• [WHAT YOU NEED TO DO]: Every line with the string "message" must be copied from the entries below.

• [GIVEN INFORMATION]:
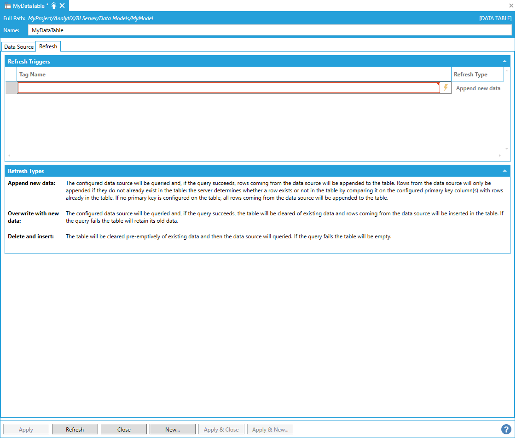Select the Refresh tab
516x438 pixels.
tap(48, 46)
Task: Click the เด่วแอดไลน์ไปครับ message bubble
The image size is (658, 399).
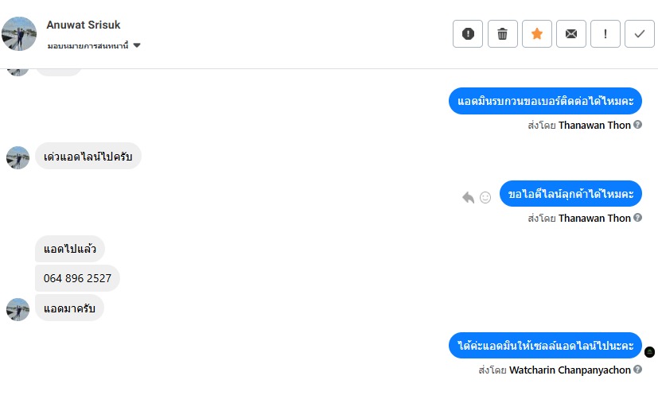Action: [x=88, y=157]
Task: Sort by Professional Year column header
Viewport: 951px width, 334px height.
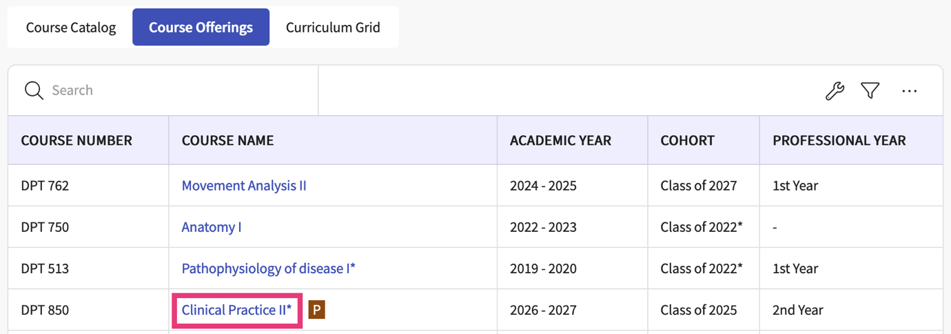Action: 839,140
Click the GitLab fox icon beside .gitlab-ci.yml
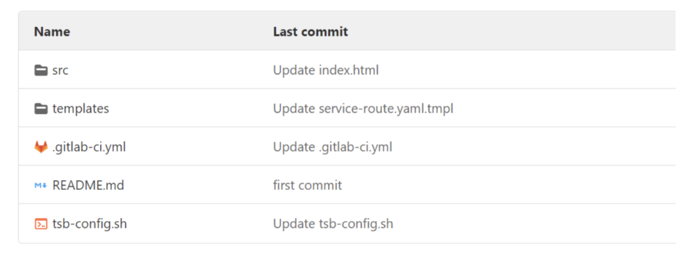Screen dimensions: 692x254 tap(41, 147)

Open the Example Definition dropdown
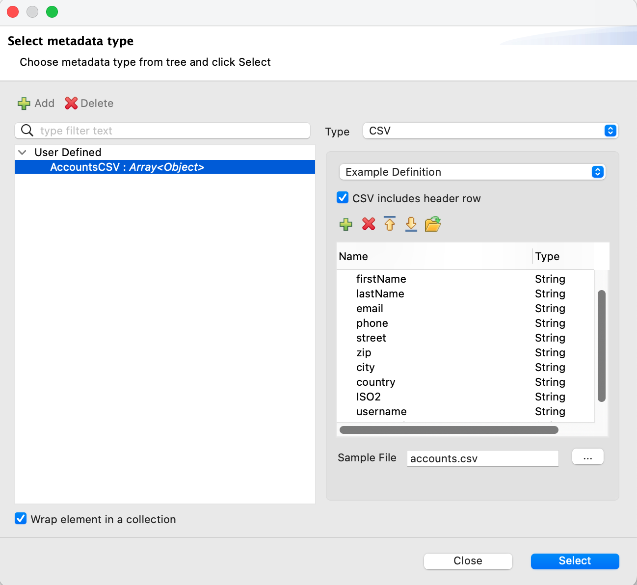pyautogui.click(x=597, y=172)
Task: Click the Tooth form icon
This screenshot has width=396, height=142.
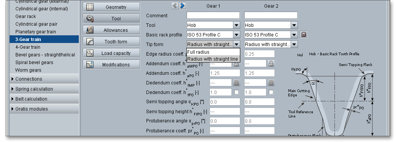Action: [x=90, y=41]
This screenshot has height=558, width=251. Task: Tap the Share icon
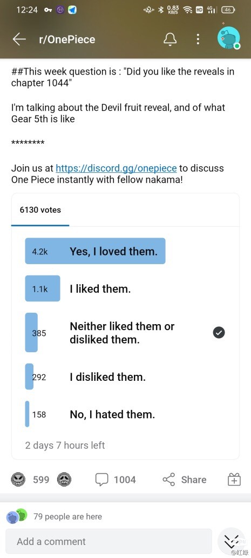pos(169,479)
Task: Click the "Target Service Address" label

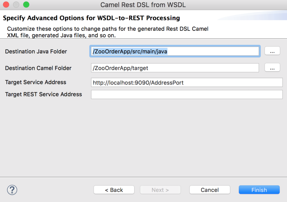Action: tap(36, 82)
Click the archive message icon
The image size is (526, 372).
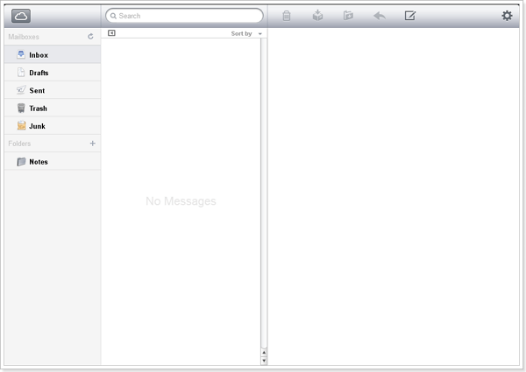point(317,16)
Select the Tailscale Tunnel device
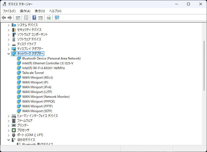The height and width of the screenshot is (152, 207). [33, 73]
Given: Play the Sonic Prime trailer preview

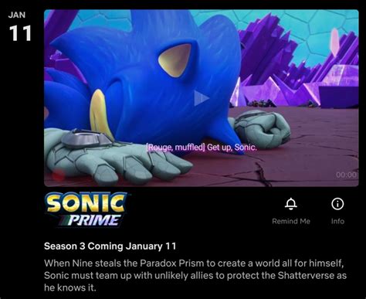Looking at the screenshot, I should coord(201,98).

• [ANSWER TO THIS TASK]:
Task: Click the เด่วแอดไลน์ไปครับ message bubble
Click the archive message icon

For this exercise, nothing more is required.